Owners Shirley and Peter Demaras call it a “fine diner.” The couple who purchased the institution of Herbie’s and re-christened it Herbie’s Bar & Chowder House, understand they are undertaking a balancing act. They want to honor what the restaurant was, while bringing it forward to fit the time.

“Herbie’s wouldn’t be anything without Gay and George Neth,” said Peter, referring to the previous owners who operated the roadside restaurant in the ‘70s, ‘80s and ‘90s. “Gay made this the landmark that it is. We want to honor what she has done and carry it forward with a new look, good beer and great menu.”

The owners started the modernization with a great beer menu of craft beers. Himself a home brewer with a dozen years of experience, Peter set about creating a well-rounded selection ranging from Founders to Funky Buddha to Highland Brewing to Monk in the Trunk to Due South. The 24 beers on tap cover IPAs, mead, pilsners, stouts and ciders.

“For the people that want the basics like Miller and Budweiser, we can offer them something similar from the craft menu,” said Shirley. “But those who are ‘crafties,’ they come in and drool. For them, it’s like they are hearing a chorus of angels.”

Peter moved to the Keys in the 1970s. (His mom is longtime local Frankie Demaras.) And Shirley was born and raised in Michigan. In 19xx they moved to Asheville, North Carolina to run a xx-room inn with a white tablecloth restaurant. When the three-chick nest was empty, the couple opted to move back to Marathon.

While they both have restaurant experience, the couple has thrown away everything they know to embrace a creative seafood cuisine. There are no mistakes, just happy little accidents — like the fish dip that was a tad too colorful and morphed into a fish cake sandwich that sold … well, like hot cakes.

The set menu is pretty small and tight — fried fish sandwiches, hamburgers, and the standard tuna tataki. Diners should throw caution to the wind and order off the specials menu for a serious treat. The restaurant runs out of it quickly, but if the bacon appetizer. Peter marinates it for five days in bourbon barrel aged beer, then slow cooks it for the better part of the day before even begins to season it.
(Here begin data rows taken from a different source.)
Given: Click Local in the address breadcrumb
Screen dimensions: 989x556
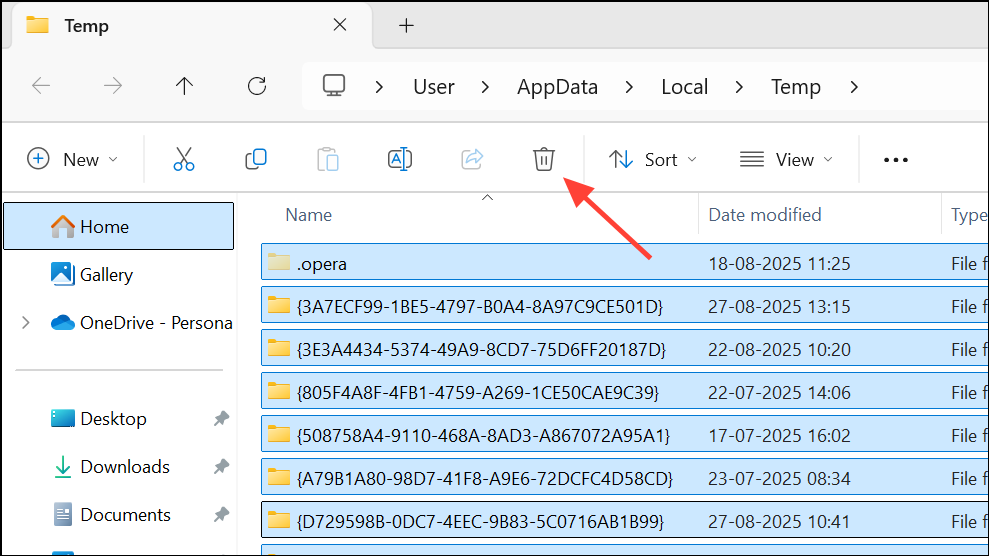Looking at the screenshot, I should [684, 87].
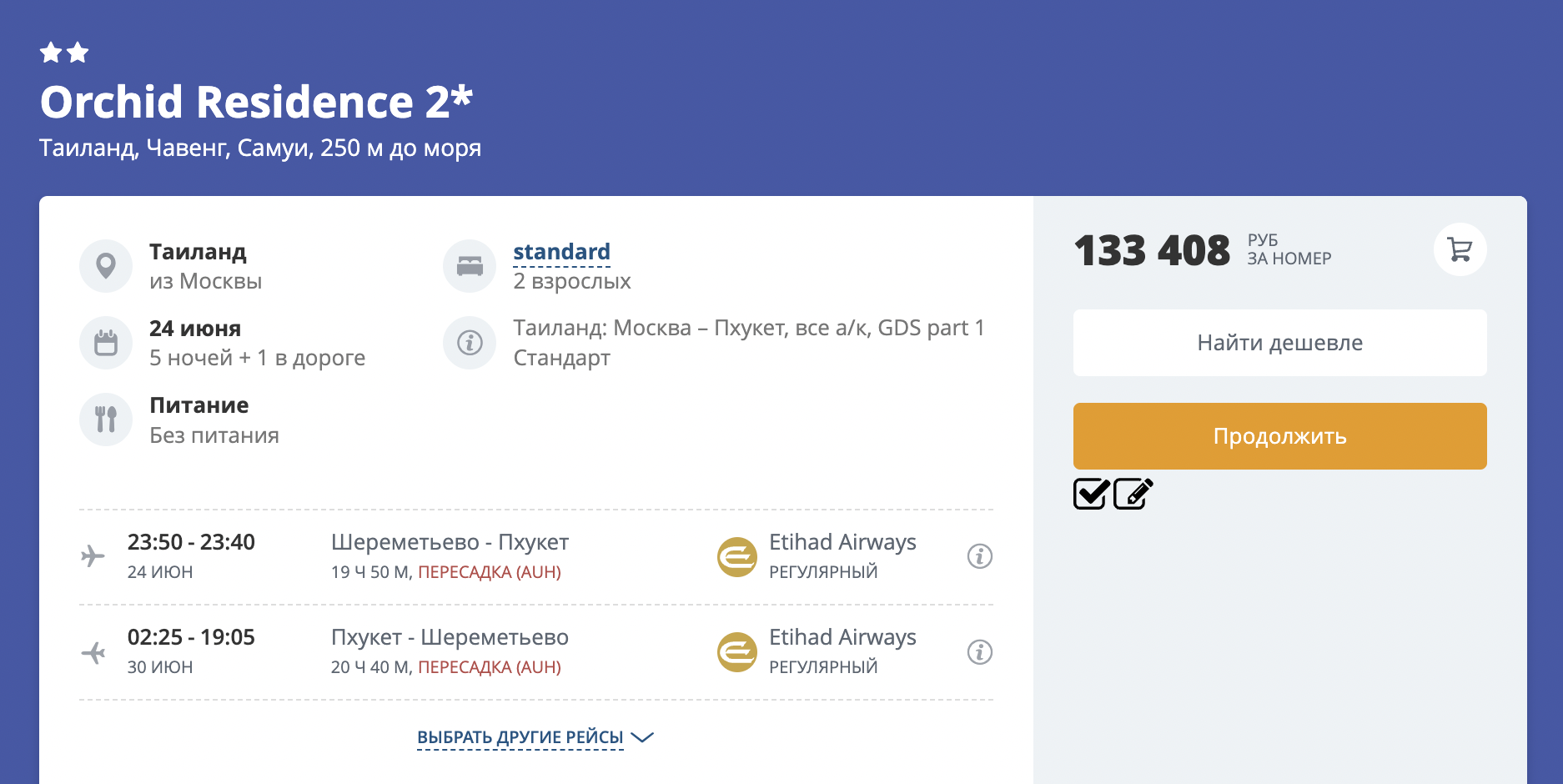Screen dimensions: 1563x784
Task: Click the shopping cart icon
Action: click(1460, 249)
“It has a multi-layered heat and a sweet candy coating,” he said. “The appetizer is a couple of strips served in a glass jar.”

Other specials include the Crabby Patty (a hamburger patty layered with a crabcake, melted Havarti, roasted red pepper and spiced with a chili alioli) and the barbecue kingfish po’ boy.

Do. Not. Skip. Dessert.

Like a perfectly crafted essay, the conclusion of the meal makes reference to the moment the ice-cold draft is delivered to the table at the beginning. Shirley makes a mean beer bread pudding, but diners often opt for a scoop of vanilla ice cream paired with Thunderstruck Beer or Shiner Holiday Beer or even pineapple cider. The banana pudding is great, but if they have some of the peanut brittle made with the remnants of the bacon mentioned above, order it before anyone else gets a chance to eat it all.

Herbie’s Bar and Chowder House is located at 6350 Overseas Highway, Marathon. It’s open Tuesday through Sunday from 11:30 a.m. to 10 p.m.

 

The ‘ghost’

Ask Herbie’s owners Shirley and Peter Demaras about the restaurant’s ghost and they sort of groan.

“Are you talking about the eleven cents?” asked Peter.

It seems that 11 cents is found all over the restaurant, for no good reason. At the end of the night it will appear under a menu on a previously uncluttered table, or in a bucket, or on the side of the register.

“I found 11 cents on the laundry room floor, too,” said Shirley.

Peter said he’s sure there’s a perfectly good reason for it. There must be a menu item that renders the same amount of change for it to proliferate around the restaurant. The staff, however, isn’t so sure.

“I think it’s a happy little ghost here,” said bartender Kim Mullenix. “I’m buying in.”